The exact aetiopathophysiology of idiopathic hypertrophic pachymeningitis is not known. It is believed to be autoimmune in origin.8 Lupus anticoagulant is a type of autoantibody that binds to phospholipid and protein, which is commonly associated with autoimmune diseases such as systemic lupus erythematous and antiphospholipid syndrome.9 Our patient’s symptoms and signs did not fit into any diagnostic category of autoimmune disease. Only the presence of lupus coagulants might suggest that idiopathic hypertrophic pachymeningitis is a form of vasculitis, which might share some common phenomenon with other autoimmune diseases, although the true relationship is controversial.

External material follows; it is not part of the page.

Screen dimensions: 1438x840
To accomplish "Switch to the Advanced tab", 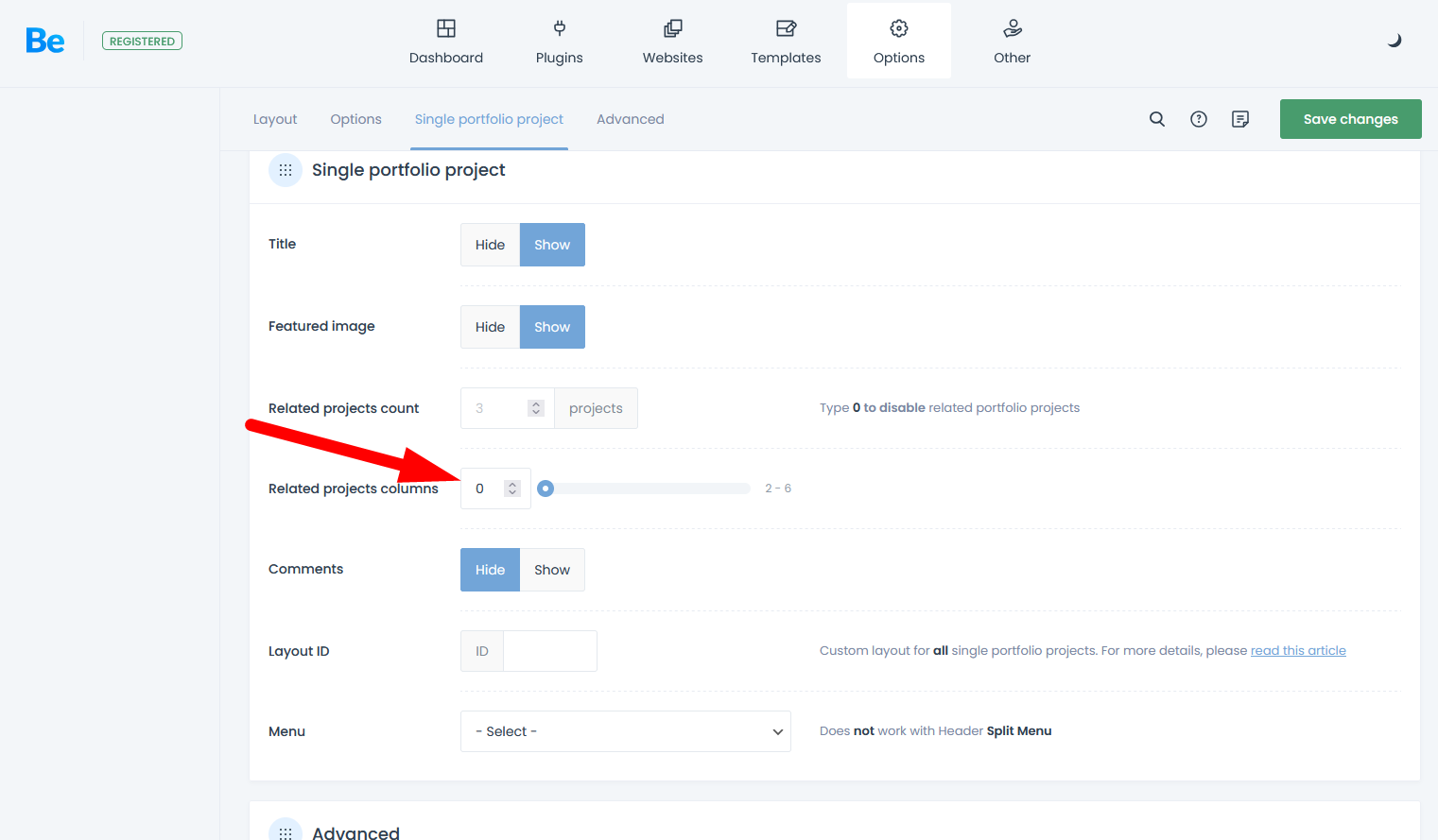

Clinically, headache is by far the most common feature and the optic nerve is one of the most common cranial nerves to be involved, which was the case for this patient. Multiple cranial nerve involvement, ataxia, cortical blindness, psychosis, motor function disturbance, fever, convulsion, and/or loss of consciousness have all been reported.5 6 Yamada et al2 thought that the inflammatory thickening of the dura may cause damage to the superior hypophyseal artery resulting in subarachnoid haemorrhage and apoplexy in the anterior lobe of the pituitary gland. The posterior lobe was spared in their patient, who had a normal hormonal profile, unlike our patient. The initial enlarged pituitary gland with raised prolactin was more likely to result from the stalk effect than from true prolactinoma.
Granulomatous mastitis is a rare idiopathic chronic benign breast condition, which is believed to be autoimmune in origin, and mainly affects women of child-bearing age.10 Granulomatous mastitis is mainly diagnosed by exclusion of other diagnoses. To the best of our knowledge, this is the first case of idiopathic hypertrophic pachymeningitis reported with the association of granulomatous mastitis, possibly related to the scarcity of cases affecting menstruating women.
Idiopathic hypertrophic pachymeningitis is a rare condition with a highly variable clinical presentation making accurate and timely diagnosis difficult. Therefore the attending clinician should maintain high vigilance in the event of an atypical presentation of a presumably typical disease. Early diagnosis and prompt therapeutic intervention such as high-dose steroid may be the key to preserving vision as well as life.